For instance, there were 418 other psychological claims in the same time period, and PTSD could have been diagnosed there, he said.
“(But) you’d kind of expect there to be a small number because these types of events are rare that lead to PTSD,” said Preece.
“We’re also in very good financial shape right now so we’re not expecting anything that would create enough expense to
warrant employers’ rates going up. It’s not like an ironclad guarantee but we’re not expecting it.”
When people talk of rates rising with the change, it’s like Chicken Little claiming the sky is falling, said Rebeck.
“It’s not going to be a huge, substantive change and I don’t think people will see a huge change in rates. The reality is that employers have been able to let the public system pay for this in a different way, rather than them being liable, and our workers have had to pay out of their own pockets for a long time.
“So if (employers have) been gaming the system on it for a number of years, saying that ‘We don’t get to game the system anymore’ doesn’t get a lot of sympathy from me. I think people need to pay their fair share and if you’re paying into a system that says, ‘It’s no fault and you can’t sue me for having made you be exposed to this,’ then you need to pay your fair rate to make it cover…. There’s no data that shows it’s monstrous numbers that we’re looking at, and it’s the fair and right thing for us to do.”

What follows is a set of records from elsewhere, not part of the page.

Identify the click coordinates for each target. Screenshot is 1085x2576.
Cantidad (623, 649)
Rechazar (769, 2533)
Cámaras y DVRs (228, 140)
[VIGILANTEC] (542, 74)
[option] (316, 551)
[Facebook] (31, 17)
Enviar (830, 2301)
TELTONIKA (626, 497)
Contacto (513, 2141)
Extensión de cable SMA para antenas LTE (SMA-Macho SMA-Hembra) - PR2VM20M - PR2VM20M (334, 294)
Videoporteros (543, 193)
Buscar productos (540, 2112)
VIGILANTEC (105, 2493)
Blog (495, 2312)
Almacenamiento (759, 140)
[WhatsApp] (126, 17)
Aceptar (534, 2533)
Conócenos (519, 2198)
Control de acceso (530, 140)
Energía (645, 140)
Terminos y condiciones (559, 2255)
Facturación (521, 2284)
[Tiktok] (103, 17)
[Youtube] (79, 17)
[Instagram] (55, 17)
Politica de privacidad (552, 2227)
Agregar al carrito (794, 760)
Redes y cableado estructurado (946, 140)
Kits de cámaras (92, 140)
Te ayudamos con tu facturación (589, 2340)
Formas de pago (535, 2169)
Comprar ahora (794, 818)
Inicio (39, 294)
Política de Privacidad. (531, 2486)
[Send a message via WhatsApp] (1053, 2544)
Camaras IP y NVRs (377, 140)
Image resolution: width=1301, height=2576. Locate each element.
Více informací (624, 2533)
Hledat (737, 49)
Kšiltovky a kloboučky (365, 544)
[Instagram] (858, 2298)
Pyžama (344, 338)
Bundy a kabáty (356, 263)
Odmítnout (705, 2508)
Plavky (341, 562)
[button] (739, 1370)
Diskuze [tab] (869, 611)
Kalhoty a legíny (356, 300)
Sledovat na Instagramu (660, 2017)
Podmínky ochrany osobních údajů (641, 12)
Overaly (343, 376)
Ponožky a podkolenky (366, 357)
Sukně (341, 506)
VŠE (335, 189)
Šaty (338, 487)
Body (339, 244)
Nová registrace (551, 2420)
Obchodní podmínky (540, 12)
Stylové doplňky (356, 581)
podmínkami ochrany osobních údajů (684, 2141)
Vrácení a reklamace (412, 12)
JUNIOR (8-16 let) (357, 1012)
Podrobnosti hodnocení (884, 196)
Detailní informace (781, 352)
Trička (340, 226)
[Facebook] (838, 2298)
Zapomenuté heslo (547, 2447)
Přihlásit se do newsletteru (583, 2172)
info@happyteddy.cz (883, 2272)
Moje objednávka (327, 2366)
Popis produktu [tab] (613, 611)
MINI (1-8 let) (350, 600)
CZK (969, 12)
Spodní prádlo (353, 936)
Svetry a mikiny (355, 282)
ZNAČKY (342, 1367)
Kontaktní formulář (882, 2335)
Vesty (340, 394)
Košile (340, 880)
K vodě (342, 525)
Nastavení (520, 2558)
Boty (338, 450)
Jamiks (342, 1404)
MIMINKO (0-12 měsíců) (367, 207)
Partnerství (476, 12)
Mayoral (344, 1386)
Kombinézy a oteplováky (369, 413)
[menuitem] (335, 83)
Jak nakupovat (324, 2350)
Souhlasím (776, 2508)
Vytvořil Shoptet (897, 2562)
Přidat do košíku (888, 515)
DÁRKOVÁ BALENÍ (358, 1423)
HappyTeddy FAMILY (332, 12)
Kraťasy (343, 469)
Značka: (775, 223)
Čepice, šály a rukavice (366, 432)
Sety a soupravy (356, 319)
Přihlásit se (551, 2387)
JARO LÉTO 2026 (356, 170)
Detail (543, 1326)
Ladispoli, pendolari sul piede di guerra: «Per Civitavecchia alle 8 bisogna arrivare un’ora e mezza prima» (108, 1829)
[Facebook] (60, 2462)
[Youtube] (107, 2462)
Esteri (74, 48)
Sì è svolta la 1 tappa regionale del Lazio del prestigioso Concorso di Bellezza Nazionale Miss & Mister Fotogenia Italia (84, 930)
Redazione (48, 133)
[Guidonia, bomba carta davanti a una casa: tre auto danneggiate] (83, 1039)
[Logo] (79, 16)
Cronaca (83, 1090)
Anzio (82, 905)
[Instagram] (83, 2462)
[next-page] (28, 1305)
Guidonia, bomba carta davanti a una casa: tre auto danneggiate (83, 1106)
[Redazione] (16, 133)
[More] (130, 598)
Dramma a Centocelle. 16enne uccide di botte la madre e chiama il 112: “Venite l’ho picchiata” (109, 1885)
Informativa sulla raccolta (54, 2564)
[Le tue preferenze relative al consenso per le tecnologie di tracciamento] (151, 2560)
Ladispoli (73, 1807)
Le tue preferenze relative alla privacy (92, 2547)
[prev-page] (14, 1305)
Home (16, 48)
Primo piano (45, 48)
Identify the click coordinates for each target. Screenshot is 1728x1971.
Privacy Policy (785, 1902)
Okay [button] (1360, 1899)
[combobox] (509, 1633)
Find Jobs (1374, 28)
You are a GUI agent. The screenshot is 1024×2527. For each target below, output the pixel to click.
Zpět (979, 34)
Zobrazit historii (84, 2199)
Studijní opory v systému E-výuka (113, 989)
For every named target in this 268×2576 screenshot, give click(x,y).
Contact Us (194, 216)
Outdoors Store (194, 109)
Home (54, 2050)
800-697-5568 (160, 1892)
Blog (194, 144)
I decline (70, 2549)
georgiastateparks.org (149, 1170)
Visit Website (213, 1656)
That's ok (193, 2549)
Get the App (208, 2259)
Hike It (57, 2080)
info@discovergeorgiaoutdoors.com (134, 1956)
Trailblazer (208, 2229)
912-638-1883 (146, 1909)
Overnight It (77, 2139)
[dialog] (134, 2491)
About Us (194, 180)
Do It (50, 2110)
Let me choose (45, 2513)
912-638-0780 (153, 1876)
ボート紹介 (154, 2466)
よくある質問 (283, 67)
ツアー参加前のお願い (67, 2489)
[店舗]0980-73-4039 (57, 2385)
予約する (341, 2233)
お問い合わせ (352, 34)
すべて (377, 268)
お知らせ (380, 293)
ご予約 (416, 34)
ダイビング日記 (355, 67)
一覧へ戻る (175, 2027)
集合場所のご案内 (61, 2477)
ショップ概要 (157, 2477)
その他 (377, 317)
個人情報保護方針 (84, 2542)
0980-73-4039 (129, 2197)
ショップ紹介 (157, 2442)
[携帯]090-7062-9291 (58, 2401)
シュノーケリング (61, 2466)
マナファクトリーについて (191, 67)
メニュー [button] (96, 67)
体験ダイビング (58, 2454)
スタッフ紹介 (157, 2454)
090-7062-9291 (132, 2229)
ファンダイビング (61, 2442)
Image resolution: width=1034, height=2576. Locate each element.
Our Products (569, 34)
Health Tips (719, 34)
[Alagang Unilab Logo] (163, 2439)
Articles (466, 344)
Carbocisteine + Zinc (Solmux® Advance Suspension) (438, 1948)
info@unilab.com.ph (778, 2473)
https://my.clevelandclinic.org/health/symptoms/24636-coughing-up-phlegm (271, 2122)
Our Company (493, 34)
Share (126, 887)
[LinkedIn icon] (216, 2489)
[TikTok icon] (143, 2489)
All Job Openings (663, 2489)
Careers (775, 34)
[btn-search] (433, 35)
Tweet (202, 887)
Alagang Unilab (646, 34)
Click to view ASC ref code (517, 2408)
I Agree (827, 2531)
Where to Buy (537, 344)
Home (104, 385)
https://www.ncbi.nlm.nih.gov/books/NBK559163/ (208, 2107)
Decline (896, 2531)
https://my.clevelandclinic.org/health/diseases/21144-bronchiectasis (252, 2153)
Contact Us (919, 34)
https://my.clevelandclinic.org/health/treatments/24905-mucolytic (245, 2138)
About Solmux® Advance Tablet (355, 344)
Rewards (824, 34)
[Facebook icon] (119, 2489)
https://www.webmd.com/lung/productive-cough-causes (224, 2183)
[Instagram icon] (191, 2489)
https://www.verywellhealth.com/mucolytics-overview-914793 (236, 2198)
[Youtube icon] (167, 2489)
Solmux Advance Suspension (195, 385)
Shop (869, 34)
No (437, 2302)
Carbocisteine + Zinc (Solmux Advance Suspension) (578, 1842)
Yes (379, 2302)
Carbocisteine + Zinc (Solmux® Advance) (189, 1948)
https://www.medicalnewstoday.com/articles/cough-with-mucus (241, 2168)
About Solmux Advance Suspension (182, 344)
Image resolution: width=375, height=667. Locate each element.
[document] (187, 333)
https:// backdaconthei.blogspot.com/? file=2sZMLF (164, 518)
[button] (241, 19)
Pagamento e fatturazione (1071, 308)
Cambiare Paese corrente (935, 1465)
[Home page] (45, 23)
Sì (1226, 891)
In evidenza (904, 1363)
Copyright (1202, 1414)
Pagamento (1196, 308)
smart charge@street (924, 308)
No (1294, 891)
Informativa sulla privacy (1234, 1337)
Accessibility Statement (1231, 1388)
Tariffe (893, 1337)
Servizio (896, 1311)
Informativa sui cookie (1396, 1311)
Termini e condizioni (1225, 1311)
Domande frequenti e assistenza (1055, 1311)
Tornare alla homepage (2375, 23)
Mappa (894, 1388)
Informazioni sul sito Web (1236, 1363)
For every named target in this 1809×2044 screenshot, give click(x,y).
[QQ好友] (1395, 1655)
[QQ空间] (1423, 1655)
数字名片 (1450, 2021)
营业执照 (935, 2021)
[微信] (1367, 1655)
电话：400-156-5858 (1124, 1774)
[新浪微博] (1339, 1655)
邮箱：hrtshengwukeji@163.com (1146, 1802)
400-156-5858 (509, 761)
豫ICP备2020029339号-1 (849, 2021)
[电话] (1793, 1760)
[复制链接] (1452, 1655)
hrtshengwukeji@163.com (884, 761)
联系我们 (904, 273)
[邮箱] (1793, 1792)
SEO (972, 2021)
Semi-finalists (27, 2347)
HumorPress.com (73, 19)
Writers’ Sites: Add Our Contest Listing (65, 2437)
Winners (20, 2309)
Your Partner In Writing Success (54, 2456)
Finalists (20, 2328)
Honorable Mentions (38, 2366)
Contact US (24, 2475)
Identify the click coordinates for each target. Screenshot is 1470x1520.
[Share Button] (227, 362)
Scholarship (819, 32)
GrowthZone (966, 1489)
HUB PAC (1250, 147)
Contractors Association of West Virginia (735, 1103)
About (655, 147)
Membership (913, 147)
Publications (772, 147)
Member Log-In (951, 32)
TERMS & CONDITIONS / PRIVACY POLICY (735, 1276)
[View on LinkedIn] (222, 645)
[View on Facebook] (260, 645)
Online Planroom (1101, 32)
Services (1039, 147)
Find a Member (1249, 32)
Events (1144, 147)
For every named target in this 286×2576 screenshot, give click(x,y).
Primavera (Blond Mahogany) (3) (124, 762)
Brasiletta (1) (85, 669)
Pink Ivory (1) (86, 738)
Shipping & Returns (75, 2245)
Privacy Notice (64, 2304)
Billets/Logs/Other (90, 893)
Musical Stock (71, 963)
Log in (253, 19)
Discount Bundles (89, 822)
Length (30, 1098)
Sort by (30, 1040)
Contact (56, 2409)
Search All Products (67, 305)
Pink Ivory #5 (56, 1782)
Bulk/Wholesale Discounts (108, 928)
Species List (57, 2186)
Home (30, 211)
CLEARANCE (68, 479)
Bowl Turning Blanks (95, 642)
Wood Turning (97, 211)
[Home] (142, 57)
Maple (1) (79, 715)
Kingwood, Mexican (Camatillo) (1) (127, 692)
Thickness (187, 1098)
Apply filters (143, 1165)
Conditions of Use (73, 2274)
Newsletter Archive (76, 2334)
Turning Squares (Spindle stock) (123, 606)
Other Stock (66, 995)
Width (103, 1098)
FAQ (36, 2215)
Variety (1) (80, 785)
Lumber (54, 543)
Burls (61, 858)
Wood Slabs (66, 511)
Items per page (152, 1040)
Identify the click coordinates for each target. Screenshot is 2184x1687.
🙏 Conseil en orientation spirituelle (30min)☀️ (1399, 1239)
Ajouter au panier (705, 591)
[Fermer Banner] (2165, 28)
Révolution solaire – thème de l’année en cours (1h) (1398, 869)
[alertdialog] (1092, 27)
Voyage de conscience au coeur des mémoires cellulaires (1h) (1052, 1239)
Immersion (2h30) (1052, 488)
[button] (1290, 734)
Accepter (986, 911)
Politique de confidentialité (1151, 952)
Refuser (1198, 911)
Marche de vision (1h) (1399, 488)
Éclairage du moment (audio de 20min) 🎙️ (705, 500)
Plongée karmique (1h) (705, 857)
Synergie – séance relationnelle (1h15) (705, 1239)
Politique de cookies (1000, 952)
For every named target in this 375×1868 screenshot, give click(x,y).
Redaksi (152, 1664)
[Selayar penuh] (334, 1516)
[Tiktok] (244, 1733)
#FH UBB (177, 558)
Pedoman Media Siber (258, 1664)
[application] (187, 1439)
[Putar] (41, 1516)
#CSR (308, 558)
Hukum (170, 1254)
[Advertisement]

It’s true the number of first responders claiming PTSD has not been significant in Alberta or Manitoba, said Gardner.
“Probably we could live with that and we could take some comfort from the experience of Alberta but we’ve got absolutely no idea here, we’ve got a naggingly persistent provincial deficit and a number of employers who are just getting by.”
For HR, there are no positives with the potential new legislation, he said.
“They’re going to be faced with the possibility of very expensive claims which will impact on their claims experience which, in turn, impacts on their premiums, with a much more difficult challenge in terms of how to challenge a questionable claim,” said Gardner, because of the presumption the PTSD is work-related.
“Employers will now have to establish that it is not. The onus of proof is switched to the party that is least able to bear it, because it is the worker who has the information.”